Give a damn about your own work. Strap in, folks. Mama’s about to lay the smackdown on some things here. To me, it is always easy to tell when Marvel gives a shit about their work. The quality of the filmmaking is the most telling of all. Stuff like Daredevil (bite me, nerds, it’s a shit film and you know it), Elektra, The Punisher (which I admit still has a corny charm to it), X-Men: The Last Stand (and that’s coming from someone who kinda likes it), Ghost Rider, and Fantastic Four have clear evidence that they weren’t invested in their products. I argue that each of the listed films lack charisma, effort, and heart, and was pushed out more to make a profit than to actually be considered worthy of the Marvel name.
On the flipside, films like The Avengers, X-Men and X-2, Spider-Man and Spider-Man 2, Iron Man, Captain America, The Incredible Hulk, and Thor have evidence that Marvel gave a crap and wanted to make great movies for its audience.
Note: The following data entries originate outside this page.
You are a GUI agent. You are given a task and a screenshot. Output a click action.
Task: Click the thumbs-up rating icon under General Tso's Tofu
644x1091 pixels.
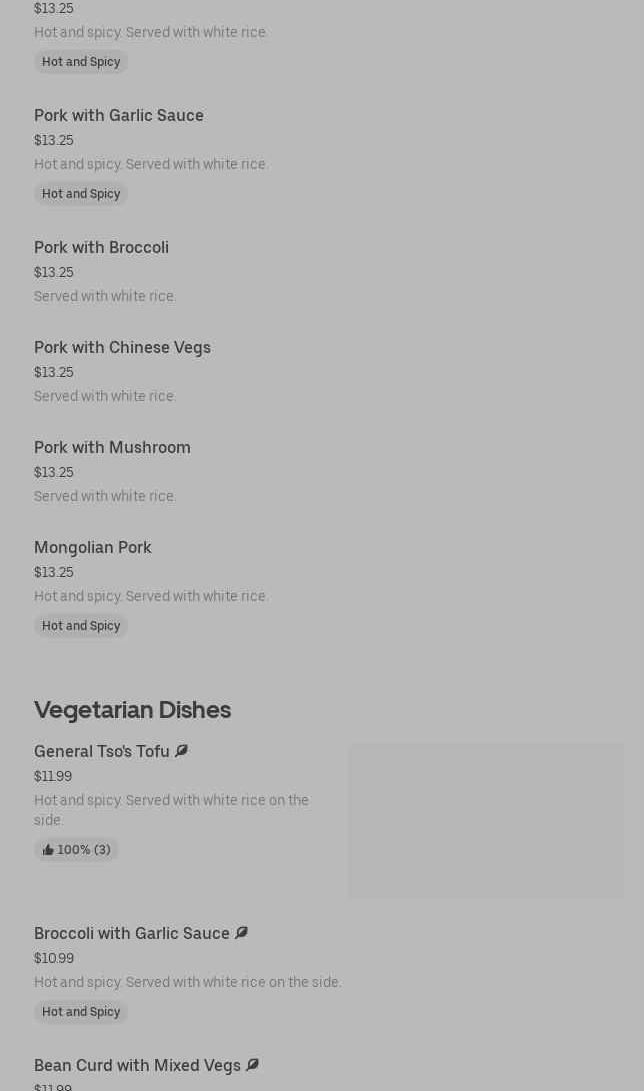[x=48, y=850]
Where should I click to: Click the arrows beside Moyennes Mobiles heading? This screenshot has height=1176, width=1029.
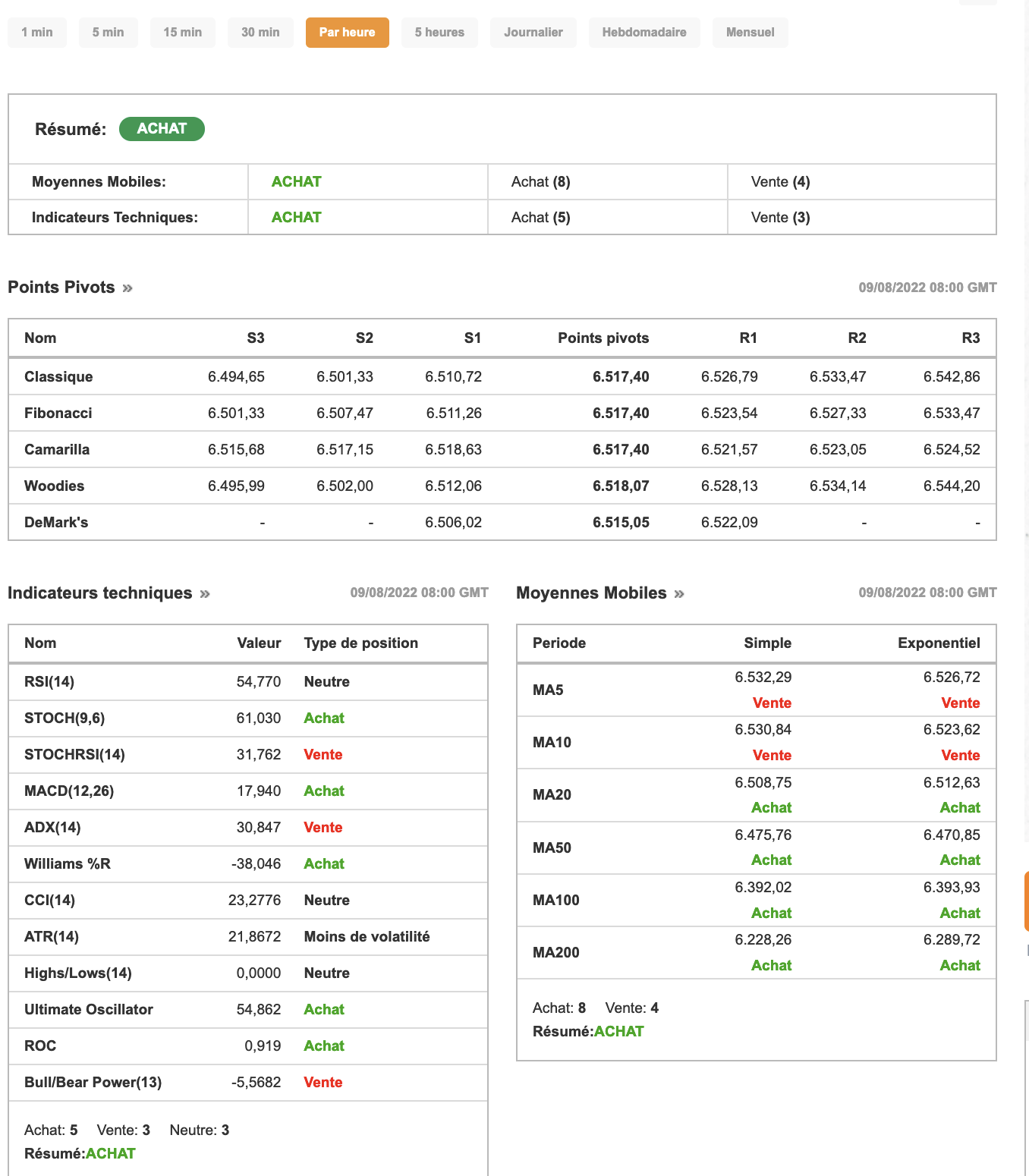click(x=679, y=594)
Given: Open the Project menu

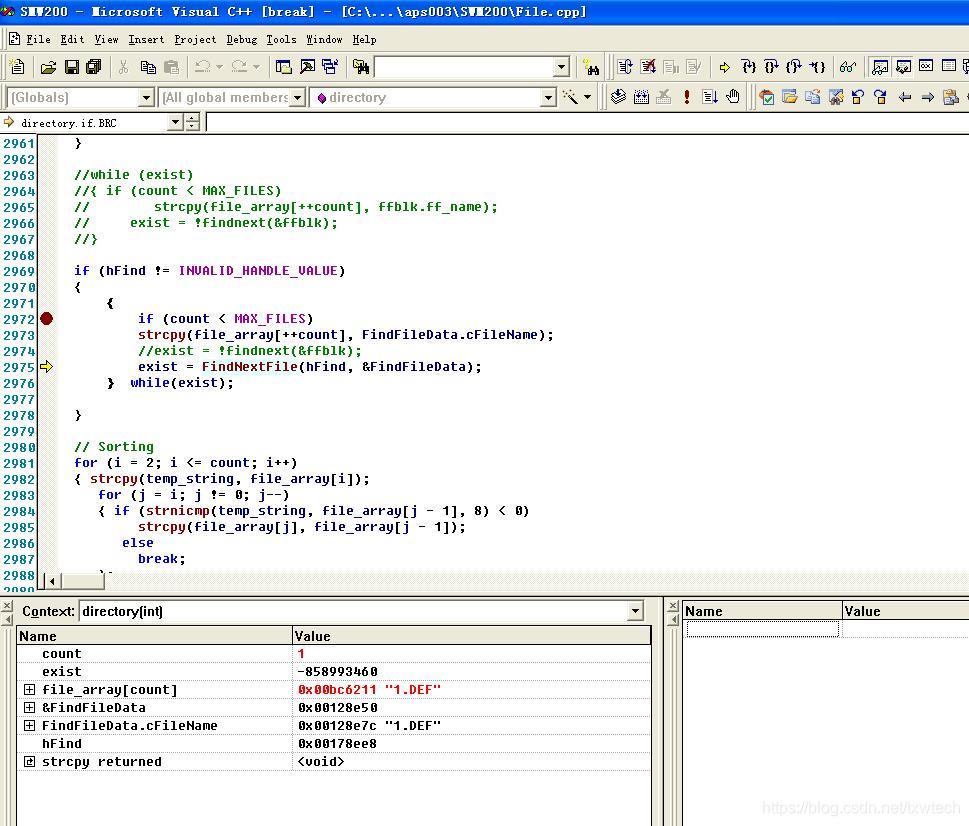Looking at the screenshot, I should pos(195,39).
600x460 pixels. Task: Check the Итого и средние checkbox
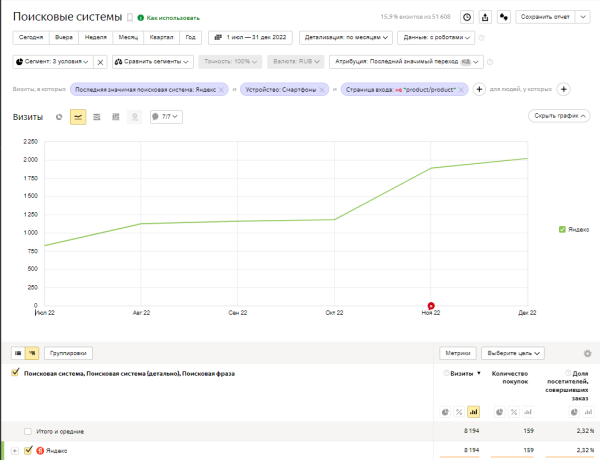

They chose great directors, writers, and actors—people we love and trust to bring our favorite comic characters to life. Do you remember the day they announced Robert Downey Jr. to play Tony Stark? We all flipped our shit in celebration of such perfect casting. Same with Joss Whedon getting to direct The Avengers, which is arguably the best Marvel film to date, or Edward Norton getting to play Bruce Banner. These movies all went on to do incredibly well at the box office because Marvel put their foot down and opted for quality over profit. They knew that profit is a result of quality. They recognized that if they took their time to make a fantastic film franchise, they’ll make bucketloads of cash and keep us happy for decades to come.
It seems like common sense to give a crap about your own writing, but sadly, these days it is not. Anyone can be a writer. We live in a world where a faux masochistic relationship that was ripped off from a creepy codependent relationship between an emo teenage girl and a vampire both out-grossed the intricate, beautifully written world about a boy wizard. We live in a world where the crappiest of films can get sequels. We live in a world where actual effort is an afterthought. The easiest thing in the world is to not try.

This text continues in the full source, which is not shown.